La estafa aquilana, cuantitativamente limitada (al menos por el momento) en sus dimensiones, nos devuelve así al viejo tema de la escasa cultura cívica de los italianos, sobre la que circulan hace mucho explicaciones que parecen hechas aposta para ahorrarnos la molestia de ajustar cuentas con el problema. Es inútil, por ejemplo, mencionar una vez más el "familismo amoral" utilizado hace sesenta años por Edward Banfield. El estudioso americano hacía referencia a un pequeño y pobrísimo pueblo de Basilicata, por lo que la falta de cultura cívica que definía con dicha expresión era el producto de un retraso ancestral. El "familismo amoral" de hoy es, a lo sumo, producto (uno de los daños colaterales, podríamos decir) del modo en que tuvo lugar, desde los años 60 en adelante, la gran transformación de la sociedad italiana vinculada a la llegada del bienestar: una transformación que sacude estructuras culturales, valores, criterios de comportamiento vinculados al pasado sin lograr en muchos casos sustituirlos de forma eficaz. Italia, se ha dicho mil veces, habría sufrido la falta de una Reforma protestante. Es posible.
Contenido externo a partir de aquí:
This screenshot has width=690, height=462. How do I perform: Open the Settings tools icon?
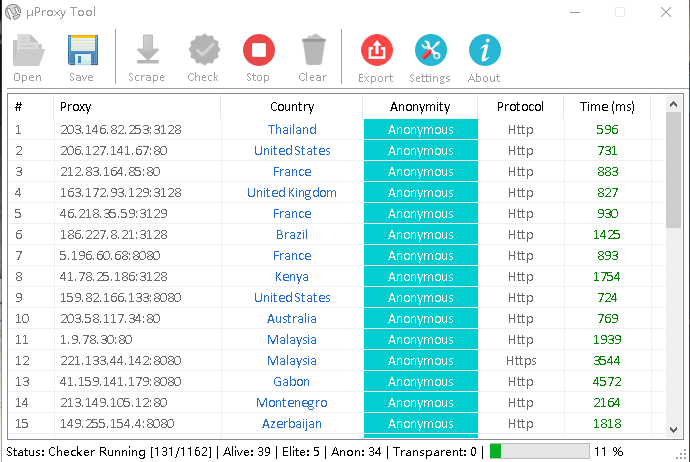[x=430, y=50]
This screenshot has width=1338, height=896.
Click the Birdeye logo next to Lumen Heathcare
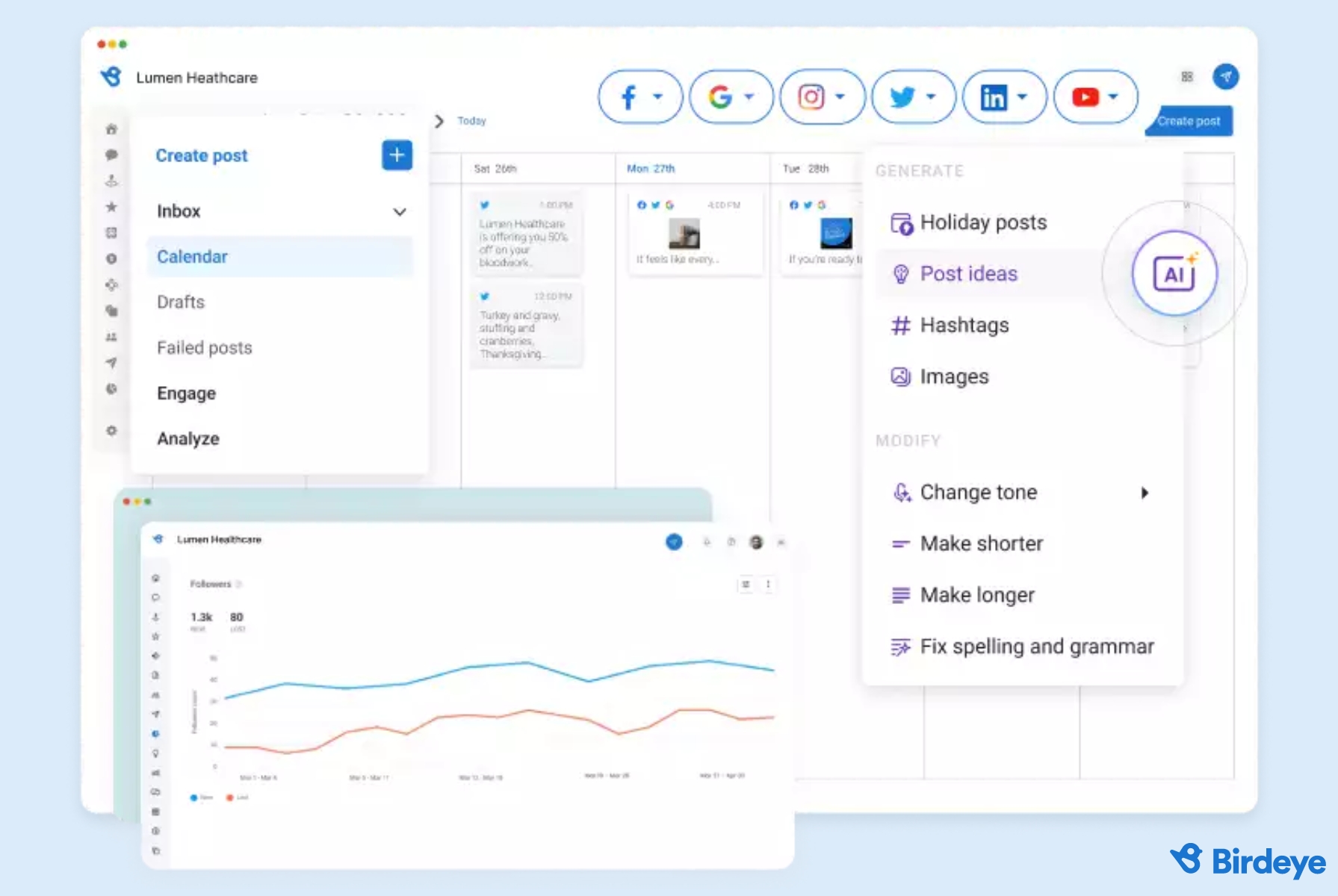coord(111,77)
Pero en los últimos decenios ha sufrido sin duda los efectos de una acelerada secularización que ha contribuido a minar, en sectores importantes de la sociedad, la distinción entre lo que es lícito y lo que no lo es que se basaba en la tradición católica (y es difícil pensar que los cursos regulares que se siguen en las escuelas puedan tener la misma inmediata fuerza impositiva que los Diez Mandamientos). Poco útil es, asimismo, la explicación que, en años recientes, ha asociado nuestro déficit en cultura cívica con Berlusconi como principal responsable. En efecto, no sólo estamos hablando de fenómenos que preceden la aparición en escena del Cavaliere. También hay que decir que, una vez reconocido cómo la cultura profunda del país se caracteriza por una tendencia generalizada a no respetar las leyes o no pagar los impuestos, parece absurdo sostener —como tantas veces en la polémica antiberlusconiana se ha hecho— que quien hubiera votado contra Berlusconi habría salido inmune de todo ello. Como ingeniosamente declaró en cierta ocasión un representante del PD, el honorable Letta, es ridículo afirmar que las personas honestas están en la izquierda, y que en la derecha se encontrarían todos los que "aparcan en doble fila".

Entre las falsas explicaciones de la falta de cultura cívica de la nación, la más inútil, cuando no la más perjudicial, es la propagada por el Movimento 5 Stelle y, en general, por la actual tendencia antipolítica. No es que no estén justificadísimas las críticas a nuestra clase política y a la resistencia que manifiesta ante cualquier mínima reducción de los privilegios de que goza, pero episodios como los de L'Aquila vienen a confirmar que la idea de una sociedad civil sana contrapuesta a un mundo político cada vez más corrompido no se corresponde con la realidad. Contrariamente, semejante idea termina por ocultar en este punto la probable necesidad de un examen de conciencia general, en una nación que durante demasiado tiempo ha permitido que normas y leyes pudieran ser sorteadas o infringidas, a veces con la aprobación, a menudo con la indiferencia de demasiados de nosotros.